5.3.      Klachtonderdelen a) en b) houden (samengevat, en gezamenlijk besproken) in dat klager verweerder verwijt dat hij de Ultracision niet goed heeft gehanteerd waardoor meerdere bloedingen zijn ontstaan en deze bloedingen vervolgens niet volgens de daartoe opgestelde protocollen heeft behandeld. Klager verwijst in dat verband naar de beeldregistratie van de operatie (gedurende de laparoscopie).

5.4.      Anders dan klager is het college van oordeel dat de beelden geen aanleiding geven voor de veronderstelling dat verweerder de Ultracision verkeerd heeft gehanteerd waardoor bloedingen zijn ontstaan. De (blote) stelling van klager, die geen deskundigenrapportages heeft overgelegd, is daartoe onvoldoende. Veeleer valt uit de beelden af te leiden dat verweerder voortvarend en kundig te werk is gegaan, en het apparaat met de nodige zorgvuldigheid op de gebruikelijke medische wijze heeft gehanteerd. Dit vindt bevestiging in de rapportage van K (dat niet tot de stukken behoort maar door klager wordt wel een samenvatting gegeven van de bevindingen van K, in een door hem gedane aangifte tegen K wegens gestelde valsheid in geschrifte).

5.5.      Anders dan klager stelt, valt uit de beelden ook niet op te maken dat er meerdere, al dan niet slagaderlijke bloedingen zijn opgetreden. Wat daar verder van zij, het college acht vooral van belang dat de bloeding door verweerder slagvaardig en bekwaam tot staan is gebracht en binnen de daarvoor in redelijkheid te nemen termijn. Dat valt op te maken uit het anesthesieverslag, waaruit blijkt dat de vitale functies geen moment in het gedrang zijn gekomen. Ook is direct na de operatie op de Medium Care de bloeddruk stabiel, zijn er geen bloedtransfusies meer nodig en stijgt het Hb-gehalte adequaat.

Het verwijt dat klager maakt, dat verweerder de van toepassing zijnde protocollen heeft genegeerd, treft geen doel. In de ‘Richtlijn Bloedtransfusie’ 2011 (pagina 194 en verder) is opgenomen dat (in de kern genomen) het beleid is de bloeding stoppen, en er zijn geen aanwijzingen dat door verweerder daarvan bij de operatie is afgeweken.
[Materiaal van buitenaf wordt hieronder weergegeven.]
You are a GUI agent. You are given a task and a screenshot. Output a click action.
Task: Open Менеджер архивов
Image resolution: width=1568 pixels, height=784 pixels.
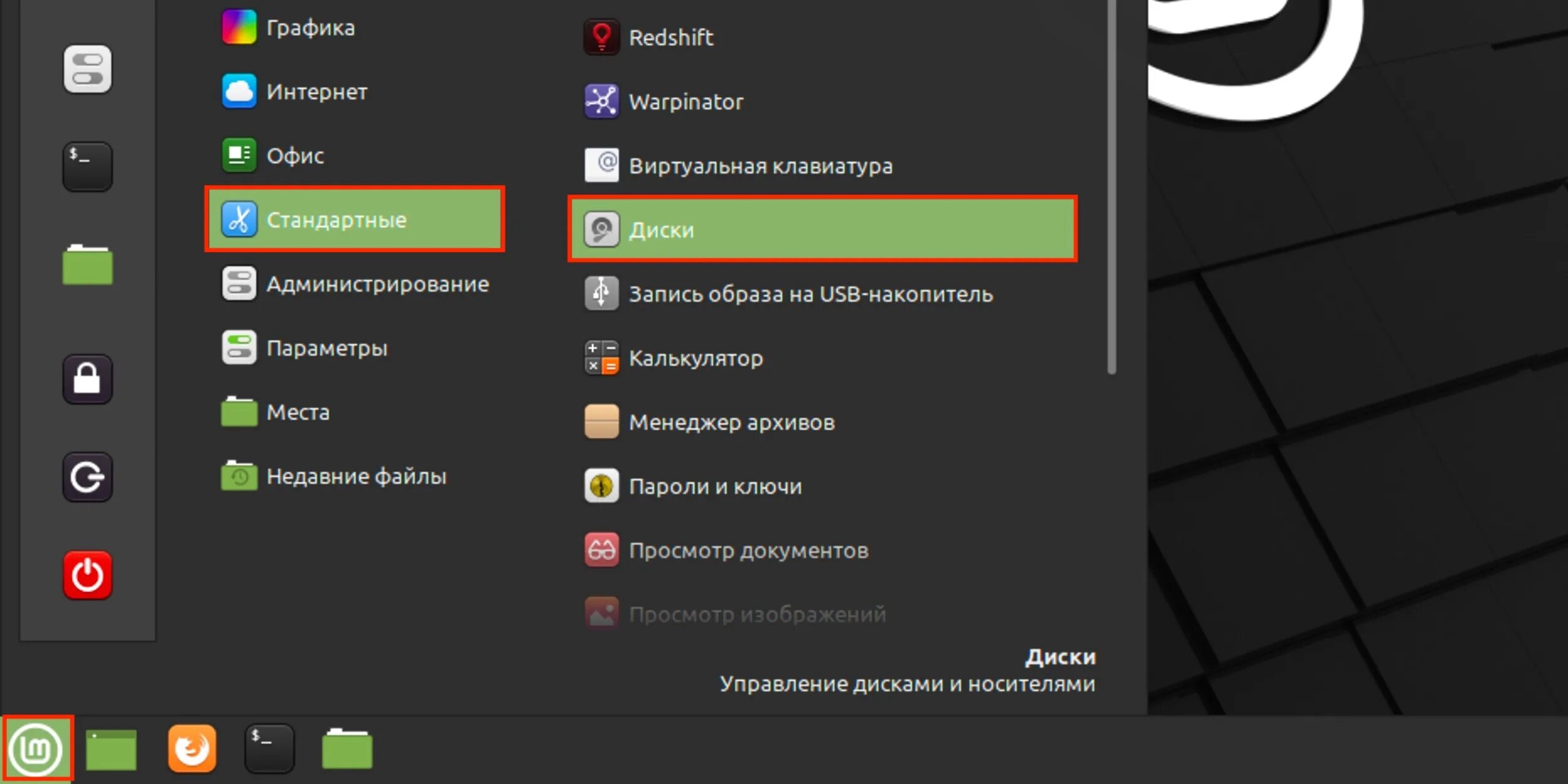point(731,422)
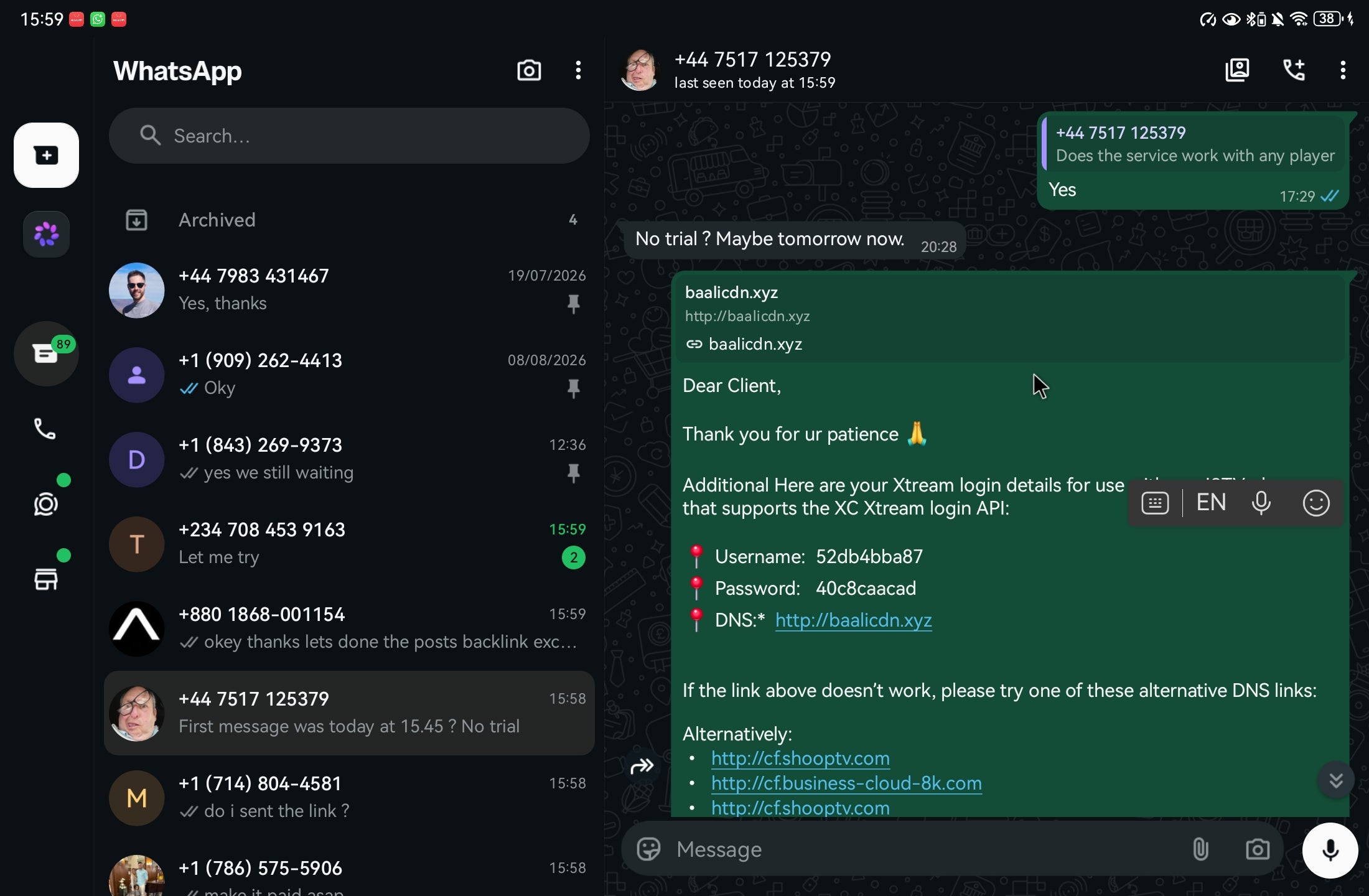Open the new chat plus button
The height and width of the screenshot is (896, 1369).
[46, 155]
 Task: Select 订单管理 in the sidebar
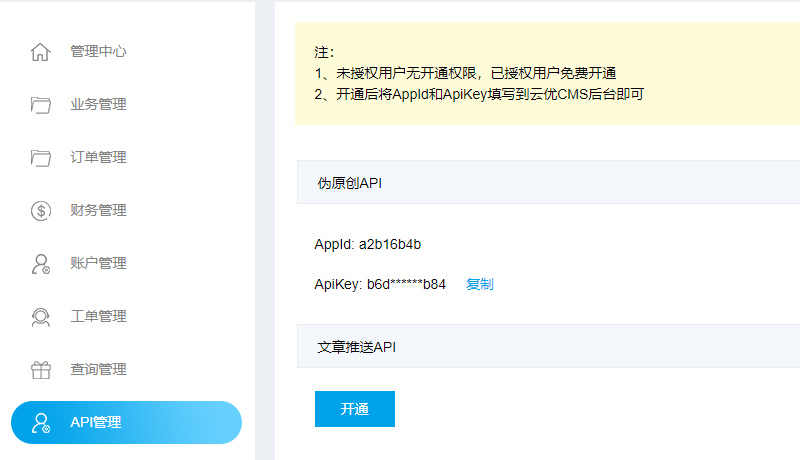click(98, 158)
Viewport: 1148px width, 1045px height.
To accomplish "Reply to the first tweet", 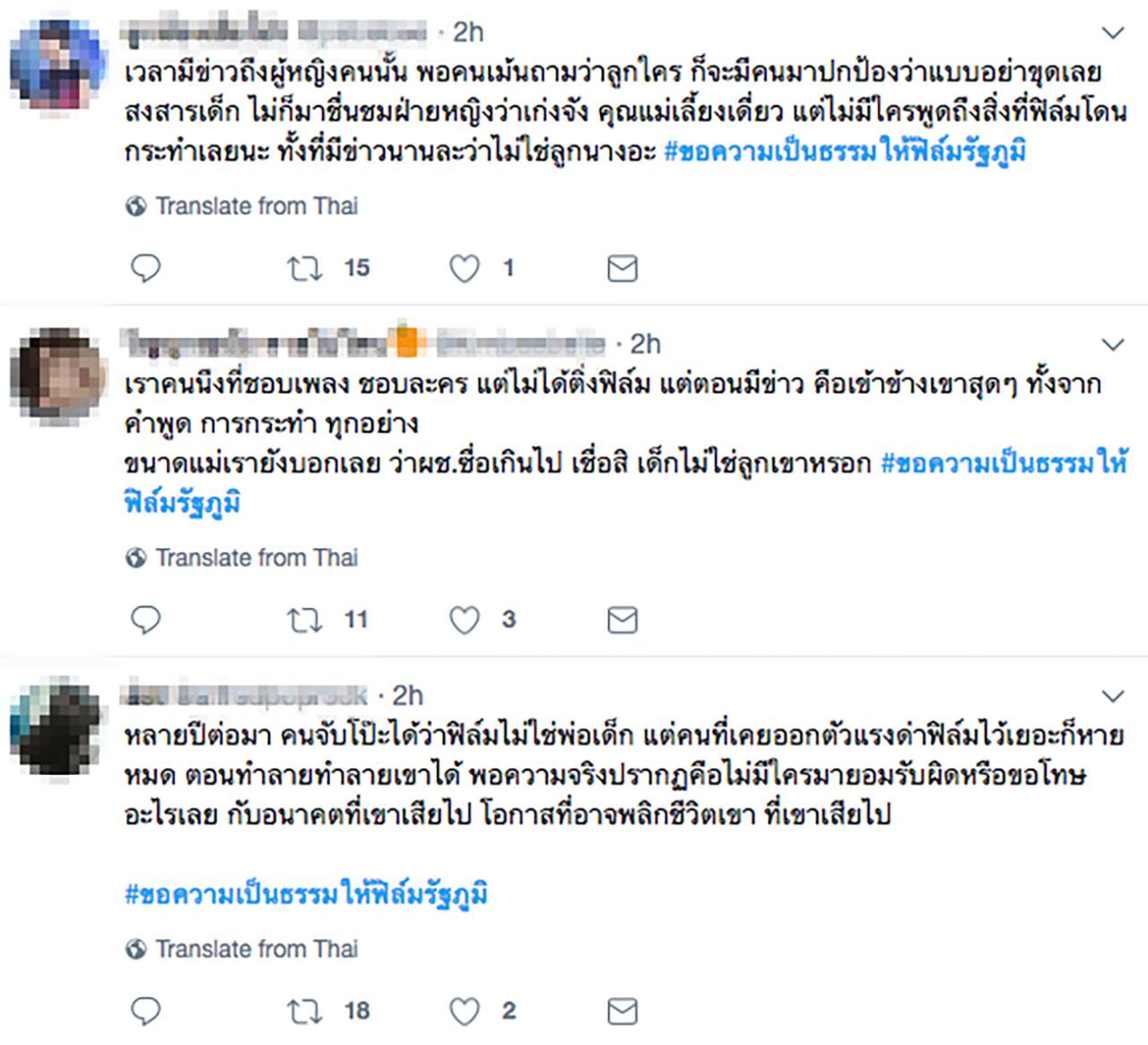I will pos(145,268).
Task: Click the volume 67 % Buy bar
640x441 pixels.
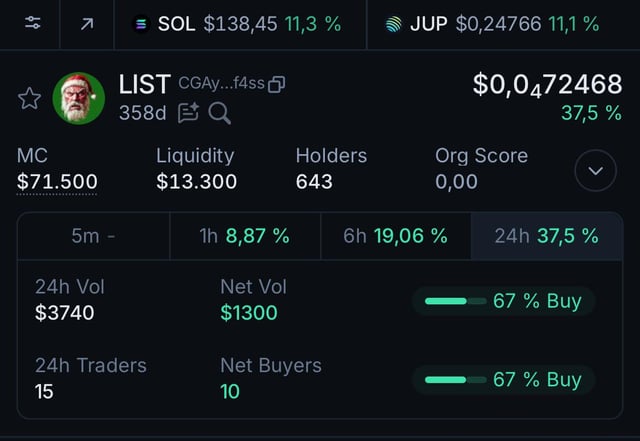Action: click(x=503, y=301)
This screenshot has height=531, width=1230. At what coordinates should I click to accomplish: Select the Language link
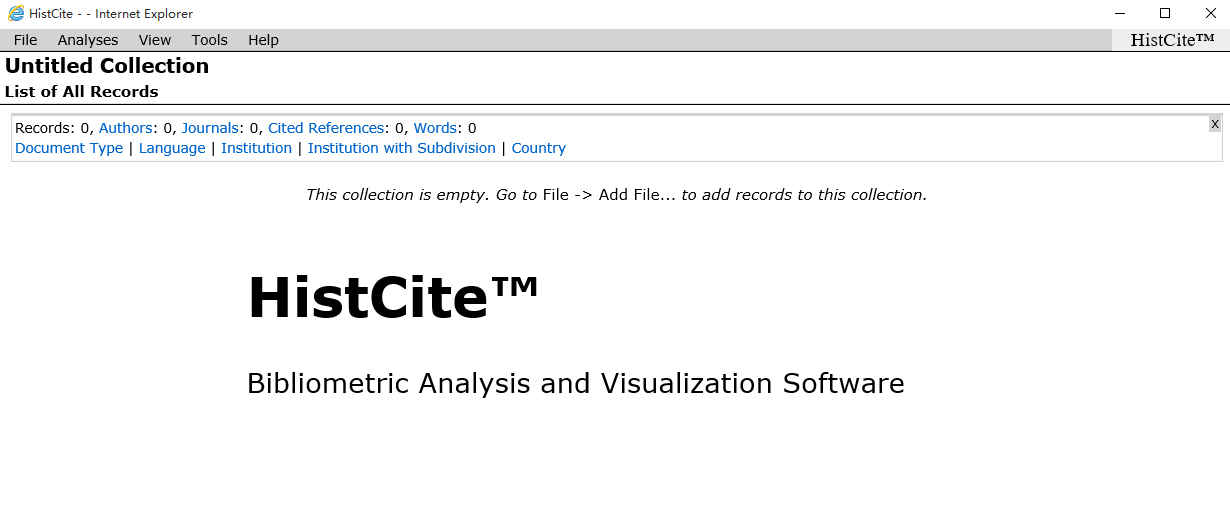click(x=172, y=148)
Het college voegt hieraan toe dat klager zijn stelling dat verweerder ruim vijf minuten heeft gewacht alvorens in te grijpen, alleen onderbouwt met veronderstellingen. Het college volgt klager daarin niet. Veeleer moet worden aangenomen dat vrijwel onmiddellijk na het constateren van de bloeding door het operatieteam in de operatiekamer is begonnen met het voorbereiden van de conversie, de laparoscopie tijdig door verweerder is afgebroken en is overgegaan tot het openen van de buik om allereerst de bloeding tot staan te brengen – met succes. Verweerder heeft dit ter zitting (desgevraagd) verklaard, is daarin door klager niet of onvoldoende weersproken, en het college acht deze verklaring ook geloofwaardig. De verwijzing door klager naar de beelden van de operatie (waarop na het ontstaan van de bloeding minutenlang geen betekenisvolle activiteiten zijn waar te nemen) is onvoldoende. Klager miskent dat dit slechts beelden zijn van de laparoscopie en geen enkele informatie geven over de activiteiten (buiten het zicht van de camera) in de operatiekamer. Beide klachtonderdelen zijn ongegrond.

5.6.      Klachtonderdeel c) ziet op het verwijt dat verweerder operatieverslagen zou hebben vervalst waardoor klager niet de noodzakelijke zorg heeft gekregen. Klager heeft desgevraagd ter zitting toegelicht dat het verwijt ziet op het door verweerder vermelden van een bloedverlies van 2,5 liter.

Het verwijt mist grond. De enkele omstandigheid dat de anesthesist een bloedverlies meldt van 3,3 liter is daartoe volstrekt onvoldoende. Beide opgaven zijn (slechts) schattingen omdat het bloedverlies tijdens een operatie (uit de aard der zaak) niet exact is vast te stellen. Het verschil tussen beide schattingen is niet zodanig dat reeds daarom kan worden geconcludeerd dat één van beide fout is. Zo is het zeer wel mogelijk dat de hogere opgave door de anesthesist (deels) voortkomt uit het meewegen (bij de schatting) van de opgevangen NaCl-oplossing waarmee in de buik gespoeld is door het wegen van de gazen.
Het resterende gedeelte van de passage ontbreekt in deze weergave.